── Materials provided ──

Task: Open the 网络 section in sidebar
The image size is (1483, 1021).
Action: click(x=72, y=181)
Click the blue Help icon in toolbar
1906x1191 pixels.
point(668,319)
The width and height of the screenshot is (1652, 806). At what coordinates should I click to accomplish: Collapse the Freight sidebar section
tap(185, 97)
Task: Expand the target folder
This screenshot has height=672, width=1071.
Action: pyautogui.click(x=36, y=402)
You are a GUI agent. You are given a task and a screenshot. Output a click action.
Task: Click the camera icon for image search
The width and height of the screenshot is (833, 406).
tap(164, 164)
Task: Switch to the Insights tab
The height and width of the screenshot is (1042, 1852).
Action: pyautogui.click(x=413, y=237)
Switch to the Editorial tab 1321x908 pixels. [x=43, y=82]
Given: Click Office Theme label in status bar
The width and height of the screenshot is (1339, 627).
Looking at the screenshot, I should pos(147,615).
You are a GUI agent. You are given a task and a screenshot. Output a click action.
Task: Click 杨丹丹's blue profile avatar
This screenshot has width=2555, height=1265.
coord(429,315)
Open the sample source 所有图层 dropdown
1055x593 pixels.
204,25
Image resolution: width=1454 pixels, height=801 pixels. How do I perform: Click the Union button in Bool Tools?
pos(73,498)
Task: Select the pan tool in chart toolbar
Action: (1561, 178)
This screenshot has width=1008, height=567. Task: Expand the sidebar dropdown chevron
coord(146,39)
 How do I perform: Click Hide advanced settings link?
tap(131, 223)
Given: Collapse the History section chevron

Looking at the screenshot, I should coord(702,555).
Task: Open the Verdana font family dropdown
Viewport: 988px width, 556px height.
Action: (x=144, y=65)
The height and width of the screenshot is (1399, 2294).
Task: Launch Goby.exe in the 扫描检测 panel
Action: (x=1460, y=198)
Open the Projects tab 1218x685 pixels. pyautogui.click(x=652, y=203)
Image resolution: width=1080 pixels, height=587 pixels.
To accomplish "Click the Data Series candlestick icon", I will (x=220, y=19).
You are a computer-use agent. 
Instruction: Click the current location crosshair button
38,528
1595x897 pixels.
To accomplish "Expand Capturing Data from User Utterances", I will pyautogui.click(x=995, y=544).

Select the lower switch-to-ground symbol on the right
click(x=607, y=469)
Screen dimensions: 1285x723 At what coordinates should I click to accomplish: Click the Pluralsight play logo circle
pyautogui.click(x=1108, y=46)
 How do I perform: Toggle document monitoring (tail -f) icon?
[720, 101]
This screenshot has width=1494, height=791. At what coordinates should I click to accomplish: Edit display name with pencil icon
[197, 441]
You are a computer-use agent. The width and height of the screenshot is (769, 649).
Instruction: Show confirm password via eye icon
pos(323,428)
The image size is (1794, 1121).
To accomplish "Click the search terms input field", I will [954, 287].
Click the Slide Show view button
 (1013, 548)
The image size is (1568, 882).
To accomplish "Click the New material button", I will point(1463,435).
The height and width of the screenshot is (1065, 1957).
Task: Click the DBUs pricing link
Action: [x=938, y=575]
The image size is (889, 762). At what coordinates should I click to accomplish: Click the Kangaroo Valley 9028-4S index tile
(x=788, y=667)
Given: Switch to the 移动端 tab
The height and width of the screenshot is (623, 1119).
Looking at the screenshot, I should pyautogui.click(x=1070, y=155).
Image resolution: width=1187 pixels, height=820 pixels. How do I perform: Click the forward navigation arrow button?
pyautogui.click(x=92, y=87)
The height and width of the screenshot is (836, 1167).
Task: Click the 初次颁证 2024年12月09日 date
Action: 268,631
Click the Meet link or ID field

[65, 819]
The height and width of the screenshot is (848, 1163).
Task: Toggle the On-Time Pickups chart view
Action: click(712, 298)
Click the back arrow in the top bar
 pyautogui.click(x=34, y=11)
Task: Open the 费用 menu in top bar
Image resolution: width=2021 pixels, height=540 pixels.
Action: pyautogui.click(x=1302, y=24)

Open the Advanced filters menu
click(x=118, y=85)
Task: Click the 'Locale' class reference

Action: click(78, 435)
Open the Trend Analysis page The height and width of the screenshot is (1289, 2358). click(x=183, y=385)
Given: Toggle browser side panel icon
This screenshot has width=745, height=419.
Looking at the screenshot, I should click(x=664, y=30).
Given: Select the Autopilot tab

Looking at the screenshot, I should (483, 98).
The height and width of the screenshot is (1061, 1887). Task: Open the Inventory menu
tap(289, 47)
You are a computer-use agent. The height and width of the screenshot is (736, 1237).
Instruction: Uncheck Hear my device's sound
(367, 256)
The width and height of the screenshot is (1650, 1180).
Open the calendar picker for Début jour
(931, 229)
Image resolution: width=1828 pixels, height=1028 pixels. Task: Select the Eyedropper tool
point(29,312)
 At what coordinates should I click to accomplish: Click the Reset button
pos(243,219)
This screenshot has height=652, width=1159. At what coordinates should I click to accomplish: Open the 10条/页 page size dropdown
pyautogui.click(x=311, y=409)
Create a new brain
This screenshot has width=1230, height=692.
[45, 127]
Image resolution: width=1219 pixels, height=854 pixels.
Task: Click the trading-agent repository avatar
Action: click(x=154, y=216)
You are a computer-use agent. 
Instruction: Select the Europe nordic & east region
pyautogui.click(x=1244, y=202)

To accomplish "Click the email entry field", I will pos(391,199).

───

What the task requires -
Write the opening line of the data above and every line after it, exactly, stopping once you have written the line with "Given: Click Office Theme label in status bar".

Answer to this problem -
Task: Open the 网络 section in sidebar
The image size is (1483, 1021).
Action: click(x=72, y=181)
Click the blue Help icon in toolbar
1906x1191 pixels.
point(668,319)
The width and height of the screenshot is (1652, 806). At what coordinates should I click to accomplish: Collapse the Freight sidebar section
tap(185, 97)
Task: Expand the target folder
This screenshot has height=672, width=1071.
Action: pyautogui.click(x=36, y=402)
You are a GUI agent. You are given a task and a screenshot. Output a click action.
Task: Click the camera icon for image search
The width and height of the screenshot is (833, 406).
tap(164, 164)
Task: Switch to the Insights tab
The height and width of the screenshot is (1042, 1852).
Action: pyautogui.click(x=413, y=237)
Switch to the Editorial tab 1321x908 pixels. [x=43, y=82]
Given: Click Office Theme label in status bar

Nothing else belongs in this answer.